Here we come to the elephant in the room: does this game respect your time? Yes and no. I truly believe the ideal idle game not only possesses the qualities I listed above, but can also be completed within less than a day of play. All idle games I've played that pass this time limit I find are extending their length beyond what interesting content they have. Prestiging is a basic concept of the genre, but so many have you go through an hours long cycle to make a tiny upgrade, and then you do it all again. Repeat for weeks of your life. Gnorp Apologue is definitely better than most at this - I still felt that I was experimenting and learning new things with each cycle even if all I got for my troubles was one or two more prestige points - but it's undoubtable that the rate of new content thrown at you lowers dramatically after the first few hours.
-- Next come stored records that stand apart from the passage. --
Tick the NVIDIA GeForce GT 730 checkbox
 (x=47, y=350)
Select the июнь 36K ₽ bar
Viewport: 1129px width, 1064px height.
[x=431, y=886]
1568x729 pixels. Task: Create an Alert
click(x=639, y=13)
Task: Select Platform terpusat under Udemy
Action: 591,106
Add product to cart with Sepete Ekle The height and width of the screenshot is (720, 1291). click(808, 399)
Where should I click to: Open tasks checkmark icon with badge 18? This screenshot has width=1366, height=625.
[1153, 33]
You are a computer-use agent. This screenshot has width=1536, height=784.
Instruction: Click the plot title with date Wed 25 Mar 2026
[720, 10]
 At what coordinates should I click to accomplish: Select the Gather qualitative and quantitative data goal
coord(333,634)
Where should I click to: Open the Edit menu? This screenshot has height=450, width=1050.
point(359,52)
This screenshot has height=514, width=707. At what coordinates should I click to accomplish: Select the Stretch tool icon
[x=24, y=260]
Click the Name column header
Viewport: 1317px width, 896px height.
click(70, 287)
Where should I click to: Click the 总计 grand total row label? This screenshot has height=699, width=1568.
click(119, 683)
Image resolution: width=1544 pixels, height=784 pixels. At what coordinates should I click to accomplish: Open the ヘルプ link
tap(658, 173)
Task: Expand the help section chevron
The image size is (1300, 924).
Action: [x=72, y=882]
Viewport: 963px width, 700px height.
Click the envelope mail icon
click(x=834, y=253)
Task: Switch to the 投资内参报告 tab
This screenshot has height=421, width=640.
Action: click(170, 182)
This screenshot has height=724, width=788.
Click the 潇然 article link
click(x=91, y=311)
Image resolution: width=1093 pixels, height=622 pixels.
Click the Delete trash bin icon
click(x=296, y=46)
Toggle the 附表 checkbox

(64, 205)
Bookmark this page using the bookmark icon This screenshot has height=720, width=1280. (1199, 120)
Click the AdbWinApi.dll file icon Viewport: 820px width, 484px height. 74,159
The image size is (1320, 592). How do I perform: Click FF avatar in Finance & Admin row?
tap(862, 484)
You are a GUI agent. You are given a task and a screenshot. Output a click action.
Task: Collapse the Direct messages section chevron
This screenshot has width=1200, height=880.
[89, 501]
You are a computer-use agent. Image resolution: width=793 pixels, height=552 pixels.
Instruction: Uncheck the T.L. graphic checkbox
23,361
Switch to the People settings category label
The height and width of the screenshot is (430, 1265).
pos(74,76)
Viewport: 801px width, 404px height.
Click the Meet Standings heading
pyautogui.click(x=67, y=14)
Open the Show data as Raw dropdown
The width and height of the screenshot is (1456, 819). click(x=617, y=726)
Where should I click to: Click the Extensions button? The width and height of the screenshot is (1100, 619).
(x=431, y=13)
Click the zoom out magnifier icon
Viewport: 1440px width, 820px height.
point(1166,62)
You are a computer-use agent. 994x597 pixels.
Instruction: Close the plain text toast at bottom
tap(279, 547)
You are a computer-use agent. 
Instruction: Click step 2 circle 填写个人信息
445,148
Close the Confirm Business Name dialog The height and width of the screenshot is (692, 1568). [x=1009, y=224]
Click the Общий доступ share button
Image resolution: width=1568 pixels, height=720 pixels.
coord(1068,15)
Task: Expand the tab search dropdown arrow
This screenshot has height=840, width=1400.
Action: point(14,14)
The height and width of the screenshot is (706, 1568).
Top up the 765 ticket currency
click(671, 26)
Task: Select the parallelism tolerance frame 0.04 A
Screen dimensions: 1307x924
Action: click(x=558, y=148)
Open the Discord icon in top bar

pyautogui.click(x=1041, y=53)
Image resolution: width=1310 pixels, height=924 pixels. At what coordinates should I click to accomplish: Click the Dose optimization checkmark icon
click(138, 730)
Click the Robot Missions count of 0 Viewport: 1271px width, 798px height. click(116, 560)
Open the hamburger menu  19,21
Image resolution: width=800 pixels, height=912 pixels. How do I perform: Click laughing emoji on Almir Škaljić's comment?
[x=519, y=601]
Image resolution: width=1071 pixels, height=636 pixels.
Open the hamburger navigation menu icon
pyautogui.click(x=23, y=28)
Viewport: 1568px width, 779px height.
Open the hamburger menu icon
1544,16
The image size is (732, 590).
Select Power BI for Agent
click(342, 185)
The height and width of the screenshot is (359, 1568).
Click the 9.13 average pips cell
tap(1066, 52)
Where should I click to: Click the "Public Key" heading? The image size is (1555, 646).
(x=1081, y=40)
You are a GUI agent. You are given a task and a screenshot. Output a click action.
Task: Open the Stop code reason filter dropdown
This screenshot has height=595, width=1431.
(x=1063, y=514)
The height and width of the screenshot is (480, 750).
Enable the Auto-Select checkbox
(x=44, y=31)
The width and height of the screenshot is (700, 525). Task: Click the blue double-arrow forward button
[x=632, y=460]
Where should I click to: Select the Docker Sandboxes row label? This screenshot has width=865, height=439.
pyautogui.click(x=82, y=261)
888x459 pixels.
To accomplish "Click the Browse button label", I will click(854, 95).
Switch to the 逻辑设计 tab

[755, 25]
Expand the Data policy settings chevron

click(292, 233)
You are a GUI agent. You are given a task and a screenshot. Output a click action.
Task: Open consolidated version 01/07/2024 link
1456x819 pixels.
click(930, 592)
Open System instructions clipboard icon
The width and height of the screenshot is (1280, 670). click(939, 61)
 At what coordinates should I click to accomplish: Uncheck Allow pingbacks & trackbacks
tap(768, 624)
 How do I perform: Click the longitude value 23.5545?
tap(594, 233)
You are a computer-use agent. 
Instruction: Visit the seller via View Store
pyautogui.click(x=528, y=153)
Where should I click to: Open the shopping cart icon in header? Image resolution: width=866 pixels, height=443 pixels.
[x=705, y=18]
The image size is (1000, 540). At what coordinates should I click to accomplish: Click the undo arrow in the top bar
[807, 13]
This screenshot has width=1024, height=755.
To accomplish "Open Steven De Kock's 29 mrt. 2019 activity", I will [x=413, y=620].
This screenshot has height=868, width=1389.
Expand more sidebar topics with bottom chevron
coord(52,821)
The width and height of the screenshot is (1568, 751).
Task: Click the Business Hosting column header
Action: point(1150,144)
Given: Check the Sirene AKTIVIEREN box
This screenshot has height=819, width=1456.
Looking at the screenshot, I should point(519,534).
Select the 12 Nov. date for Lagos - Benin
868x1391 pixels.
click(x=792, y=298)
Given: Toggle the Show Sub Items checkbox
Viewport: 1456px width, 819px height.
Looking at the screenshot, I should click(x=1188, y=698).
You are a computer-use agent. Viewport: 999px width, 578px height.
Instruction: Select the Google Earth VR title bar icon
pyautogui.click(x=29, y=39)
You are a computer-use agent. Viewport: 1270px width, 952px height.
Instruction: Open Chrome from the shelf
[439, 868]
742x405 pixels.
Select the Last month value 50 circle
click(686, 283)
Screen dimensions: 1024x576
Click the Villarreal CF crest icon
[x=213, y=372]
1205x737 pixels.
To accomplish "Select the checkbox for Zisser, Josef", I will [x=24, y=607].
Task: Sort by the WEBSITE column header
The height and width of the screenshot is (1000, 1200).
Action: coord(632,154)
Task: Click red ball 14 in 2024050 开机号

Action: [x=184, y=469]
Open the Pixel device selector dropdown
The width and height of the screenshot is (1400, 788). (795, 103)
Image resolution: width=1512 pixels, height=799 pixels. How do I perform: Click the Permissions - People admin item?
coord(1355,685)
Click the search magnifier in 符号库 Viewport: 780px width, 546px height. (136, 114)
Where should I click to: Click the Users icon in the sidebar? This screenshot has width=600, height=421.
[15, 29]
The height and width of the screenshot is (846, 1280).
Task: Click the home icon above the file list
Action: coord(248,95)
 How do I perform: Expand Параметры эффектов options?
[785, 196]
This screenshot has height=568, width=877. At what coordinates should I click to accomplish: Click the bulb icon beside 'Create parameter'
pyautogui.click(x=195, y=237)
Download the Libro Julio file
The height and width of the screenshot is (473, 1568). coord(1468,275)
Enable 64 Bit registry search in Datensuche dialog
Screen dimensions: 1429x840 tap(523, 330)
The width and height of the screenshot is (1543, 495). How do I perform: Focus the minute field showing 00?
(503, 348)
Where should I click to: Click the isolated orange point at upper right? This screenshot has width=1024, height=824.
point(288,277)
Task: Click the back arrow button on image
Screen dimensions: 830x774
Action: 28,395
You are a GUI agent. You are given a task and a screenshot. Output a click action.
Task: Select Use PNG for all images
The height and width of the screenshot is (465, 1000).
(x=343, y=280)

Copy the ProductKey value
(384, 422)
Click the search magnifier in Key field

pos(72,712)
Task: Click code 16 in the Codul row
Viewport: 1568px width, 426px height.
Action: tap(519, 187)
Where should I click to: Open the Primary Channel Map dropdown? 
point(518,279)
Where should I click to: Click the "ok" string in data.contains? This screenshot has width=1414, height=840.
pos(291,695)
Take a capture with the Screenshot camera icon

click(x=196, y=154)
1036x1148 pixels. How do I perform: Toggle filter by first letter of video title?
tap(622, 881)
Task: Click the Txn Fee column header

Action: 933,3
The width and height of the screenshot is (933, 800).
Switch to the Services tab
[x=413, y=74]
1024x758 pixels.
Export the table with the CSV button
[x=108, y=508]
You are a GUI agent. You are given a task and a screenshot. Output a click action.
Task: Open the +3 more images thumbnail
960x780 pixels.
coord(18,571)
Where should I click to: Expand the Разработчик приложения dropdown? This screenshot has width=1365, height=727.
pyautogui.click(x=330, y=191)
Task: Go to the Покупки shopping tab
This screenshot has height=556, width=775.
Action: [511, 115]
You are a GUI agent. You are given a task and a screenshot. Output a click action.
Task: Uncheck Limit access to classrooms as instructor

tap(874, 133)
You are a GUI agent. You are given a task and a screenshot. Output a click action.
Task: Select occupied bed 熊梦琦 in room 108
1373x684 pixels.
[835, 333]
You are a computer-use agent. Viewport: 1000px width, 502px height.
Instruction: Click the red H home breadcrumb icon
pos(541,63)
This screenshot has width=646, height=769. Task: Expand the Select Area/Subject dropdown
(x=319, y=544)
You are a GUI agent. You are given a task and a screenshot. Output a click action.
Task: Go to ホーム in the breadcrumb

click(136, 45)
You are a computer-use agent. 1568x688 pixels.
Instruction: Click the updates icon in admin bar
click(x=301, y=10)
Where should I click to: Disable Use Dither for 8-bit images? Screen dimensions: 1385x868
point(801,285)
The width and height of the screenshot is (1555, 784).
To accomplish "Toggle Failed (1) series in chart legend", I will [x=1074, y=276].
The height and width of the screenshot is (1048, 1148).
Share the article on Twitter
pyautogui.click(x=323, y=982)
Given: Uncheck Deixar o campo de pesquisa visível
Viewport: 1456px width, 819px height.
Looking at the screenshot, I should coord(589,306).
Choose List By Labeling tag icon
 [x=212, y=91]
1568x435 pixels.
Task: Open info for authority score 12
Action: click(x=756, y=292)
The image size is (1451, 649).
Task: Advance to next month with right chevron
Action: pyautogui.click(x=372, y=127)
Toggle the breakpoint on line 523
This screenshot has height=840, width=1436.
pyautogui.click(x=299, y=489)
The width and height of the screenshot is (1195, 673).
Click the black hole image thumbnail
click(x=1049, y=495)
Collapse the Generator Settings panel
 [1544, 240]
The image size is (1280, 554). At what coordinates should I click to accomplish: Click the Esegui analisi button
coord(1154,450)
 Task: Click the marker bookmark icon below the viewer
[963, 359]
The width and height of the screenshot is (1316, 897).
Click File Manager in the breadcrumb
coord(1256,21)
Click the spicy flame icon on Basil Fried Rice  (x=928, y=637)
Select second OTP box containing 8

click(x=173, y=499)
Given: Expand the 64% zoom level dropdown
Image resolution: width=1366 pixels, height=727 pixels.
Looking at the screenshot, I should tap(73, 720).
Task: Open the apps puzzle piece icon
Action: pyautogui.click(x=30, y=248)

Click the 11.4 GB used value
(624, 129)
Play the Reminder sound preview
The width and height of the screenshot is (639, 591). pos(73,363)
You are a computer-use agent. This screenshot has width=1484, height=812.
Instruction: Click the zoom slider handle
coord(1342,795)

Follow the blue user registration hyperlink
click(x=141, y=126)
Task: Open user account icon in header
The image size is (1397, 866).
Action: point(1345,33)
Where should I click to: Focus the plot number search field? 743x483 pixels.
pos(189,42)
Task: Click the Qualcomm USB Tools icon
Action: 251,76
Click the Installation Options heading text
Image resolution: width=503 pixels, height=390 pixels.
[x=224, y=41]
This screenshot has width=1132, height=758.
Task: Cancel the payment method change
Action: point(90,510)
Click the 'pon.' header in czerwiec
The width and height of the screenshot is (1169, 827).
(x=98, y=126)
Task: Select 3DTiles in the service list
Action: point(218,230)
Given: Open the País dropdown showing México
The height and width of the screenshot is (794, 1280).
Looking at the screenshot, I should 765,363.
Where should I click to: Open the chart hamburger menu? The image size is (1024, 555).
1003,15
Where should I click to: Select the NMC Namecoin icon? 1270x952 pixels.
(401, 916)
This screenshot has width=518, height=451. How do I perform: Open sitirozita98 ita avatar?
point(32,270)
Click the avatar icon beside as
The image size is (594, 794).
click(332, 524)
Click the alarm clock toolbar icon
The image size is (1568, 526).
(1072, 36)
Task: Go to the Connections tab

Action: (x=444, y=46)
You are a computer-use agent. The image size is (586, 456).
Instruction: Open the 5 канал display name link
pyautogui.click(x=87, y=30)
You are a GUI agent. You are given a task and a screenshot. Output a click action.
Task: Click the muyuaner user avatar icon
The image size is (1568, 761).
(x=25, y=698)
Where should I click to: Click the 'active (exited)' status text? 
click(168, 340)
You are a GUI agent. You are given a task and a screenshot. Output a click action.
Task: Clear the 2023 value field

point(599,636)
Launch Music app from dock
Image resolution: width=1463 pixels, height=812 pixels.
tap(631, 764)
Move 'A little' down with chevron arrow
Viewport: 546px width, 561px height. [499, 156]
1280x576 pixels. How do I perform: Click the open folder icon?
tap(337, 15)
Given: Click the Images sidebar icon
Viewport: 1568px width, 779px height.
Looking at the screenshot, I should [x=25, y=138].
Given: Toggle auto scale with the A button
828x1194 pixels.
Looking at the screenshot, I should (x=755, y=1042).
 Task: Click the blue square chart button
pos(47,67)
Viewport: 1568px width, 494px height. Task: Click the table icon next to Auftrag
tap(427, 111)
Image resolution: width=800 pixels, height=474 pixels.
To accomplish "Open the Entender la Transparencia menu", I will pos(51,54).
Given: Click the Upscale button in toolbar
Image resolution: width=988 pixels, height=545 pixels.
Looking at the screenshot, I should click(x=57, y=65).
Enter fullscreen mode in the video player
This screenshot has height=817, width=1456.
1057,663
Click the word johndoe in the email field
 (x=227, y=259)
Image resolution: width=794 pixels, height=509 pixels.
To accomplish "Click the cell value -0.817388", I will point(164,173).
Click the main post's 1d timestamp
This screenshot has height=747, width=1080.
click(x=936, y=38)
Here we come to the elephant within the elephant within the room (the first one was hungry): you have to pay for this game to play it. I think this game is worth the money, but all paid incremental games hit this wall. A game about manipulating numbers can only have so many systems and layers until it becomes ungodly complicated and/or require an unworthy amount of dev time. So the rate at which this content is introduced inevitably slows down at a certain point of complexity until you've prestiged enough times to beat it. It took me just over 17 hours (with a fair amount of idling) to do so. I believe if the numbers were fudged so that it took more like 10 hours instead, it would be a more consistently engaging experience. But I don't regret any time I spent with this game. After finishing, I went back to get some more prestige points to see the endgame of my overarching strategy, then got the rest of the achievements, which I don't do that regularly. So overall it won't change your opinion on idle games but, if your views on them align with mine, I think you'll get your money's worth. End of review. Nothing else to say. Nope.